Provided text Block Start

With a strong history of heart problems in his family, Senator Joe Robach feels that it is important that seniors and all residents are aware about the signs of a heart attack.
You should pay particular attention to the following signs if — like more than half of all Americans — you are over 50, have high blood pressure, have high cholesterol, are a smoker or have a family history of heart disease. A heart attack occurs when the blood supply to the heart is blocked, damaging the muscle. Chewing aspirin (either one regular or two baby) helps the heart by thinning the blood.
- Chest pain: Most people do call 911 or get to the hospital if they feel like they’ve got an elephant sitting on their chest, but even this most common heart attack symptom may be hard to recognize. It may just feel like a squeezing that lasts more than a few minutes or goes away and comes back. If chest pain lasts more than five minutes, go to the emergency room.
- Shortness of breath: You may feel you can’t catch your breath, even when resting. This breathlessness often occurs before the chest pain.
- Dizziness or lightheadedness: You may feel as if you will pass out.
- Cold sweat: Sweating when you are cold or have a chill.
Symptoms more likely in women Joe Robach wants women, especially senior women, to know that women have a higher risk of dying from a heart attack than men do, partly because they often don’t realize they’re having a heart attack and partly because they delay getting help. Women are less likely than men to have the typical “Hollywood heart attack.” Chest pain was not the main symptom in about 46 percent of women who had a heart attack.
- Pain in the arm (especially left arm), back, neck, abdomen or shoulder blades: When the nerves of the heart are irritated because the heart isn’t getting enough blood, discomfort or pain can radiate out to many places in the body. The pain often is described as an uncomfortable pressure, tightness or ache.
- Jaw pain: Jaw and throat pain are quite common, says Ouyang. She says the feeling can start in the chest and move to the throat — as if someone is choking you — and then to the jaw. But again, it’s not always obvious. Sometimes people “go to the dentist, because they think it’s a toothache,” when they actually had a heart attack.
- Nausea and vomiting: Women are more likely than men to have this symptom, and they may think they have a stomach flu rather than a heart attack.
- Overwhelming and unusual fatigue: Fatigue is generally a symptom of 21st-century life, so it’s often overlooked as a heart attack sign, but it’s extremely common, so beware if you’re unusually exhausted.

Provided text Block End
Material shown Block Start

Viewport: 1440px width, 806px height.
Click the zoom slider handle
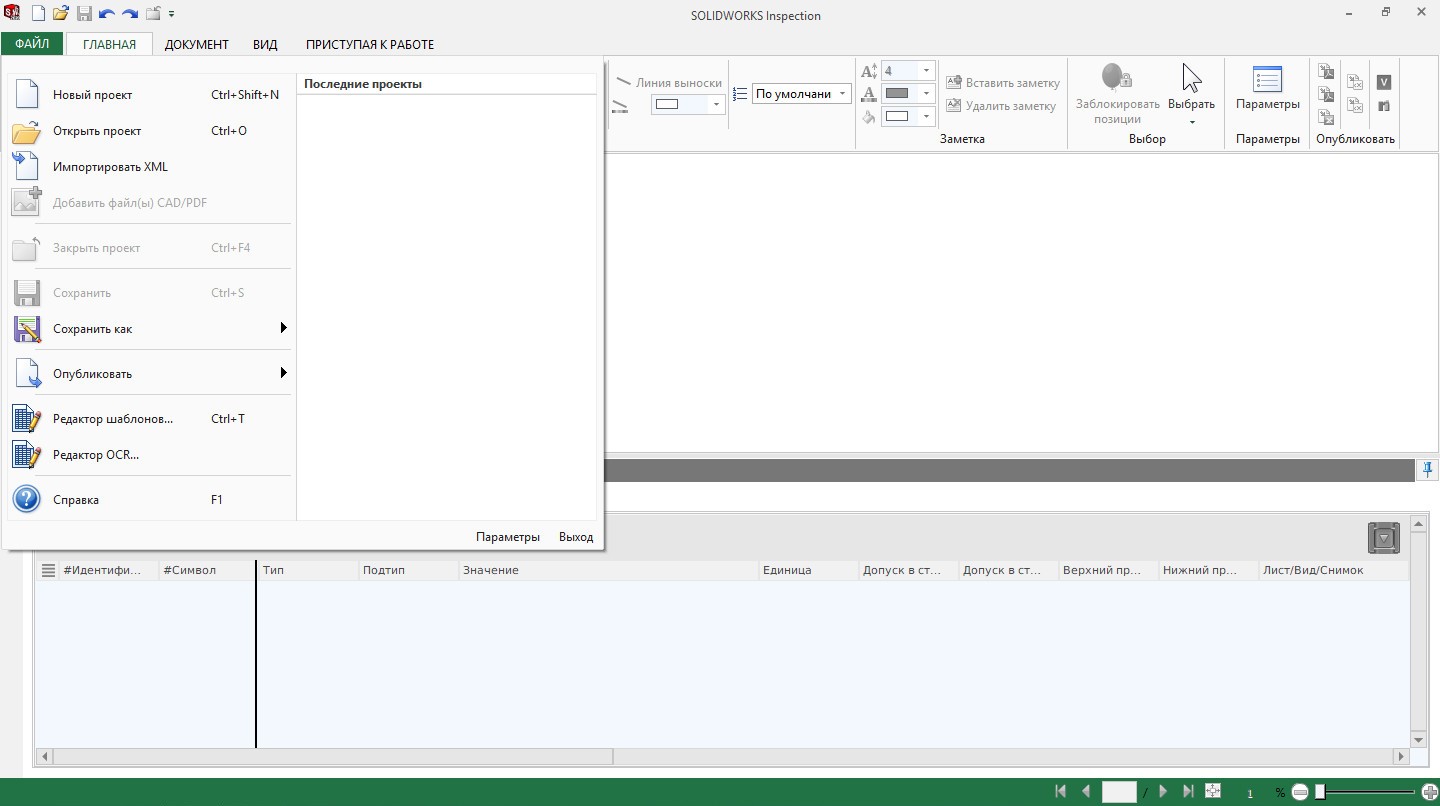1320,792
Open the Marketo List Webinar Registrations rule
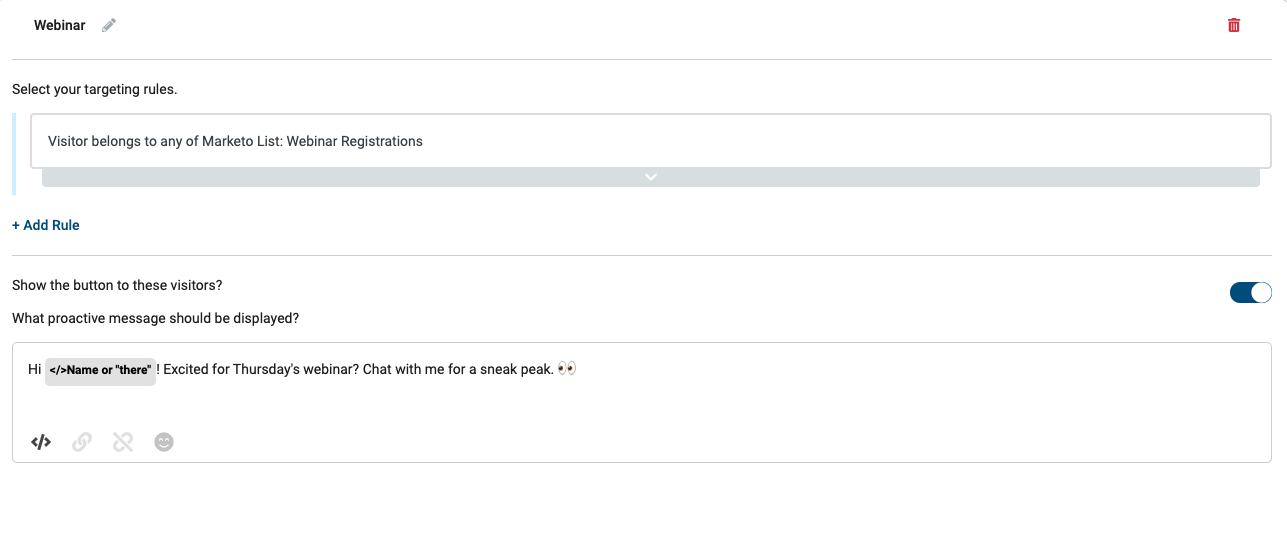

Material shown Block End
Material shown Block Start

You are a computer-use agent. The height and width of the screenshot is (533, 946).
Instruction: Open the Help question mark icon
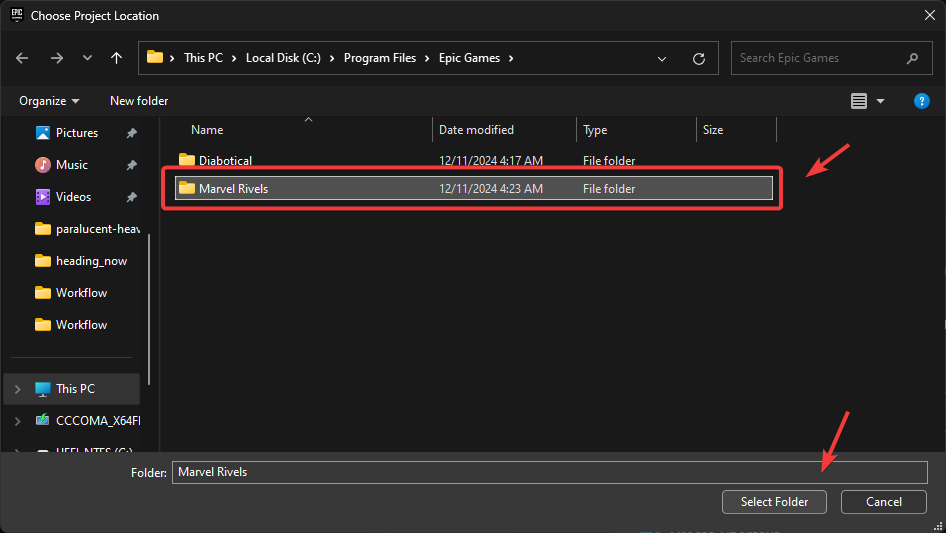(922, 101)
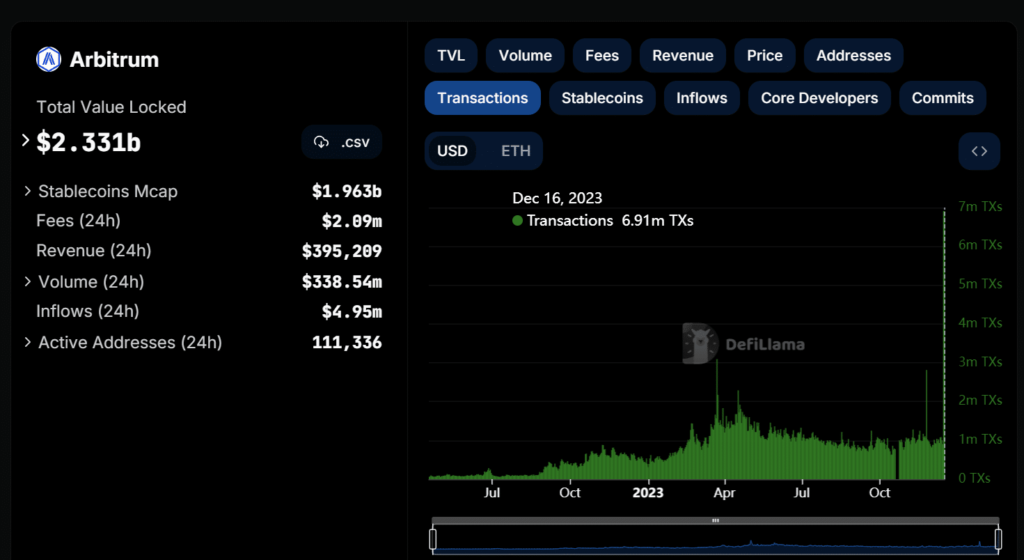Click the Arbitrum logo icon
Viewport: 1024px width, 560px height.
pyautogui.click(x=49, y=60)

Material shown Block End

**Required action 1**
In the heart attack text, restate the paragraph beginning "You should pay particular attention" as a brief bulleted list, keeping its main facts.
**Required action 2**
According to the heart attack text, in about what percentage of women who had a heart attack was chest pain not the main symptom?
The lines come from a separate source unrelated to the heart attack text.

**Expected answer 1**
- Watch for the signs if you are over 50, have high blood pressure, have high cholesterol, smoke, or have a family history of heart disease (true of more than half of all Americans).
- A heart attack occurs when the heart's blood supply is blocked, damaging the muscle.
- Chewing aspirin (one regular or two baby) helps the heart by thinning the blood.

**Expected answer 2**
About 46 percent.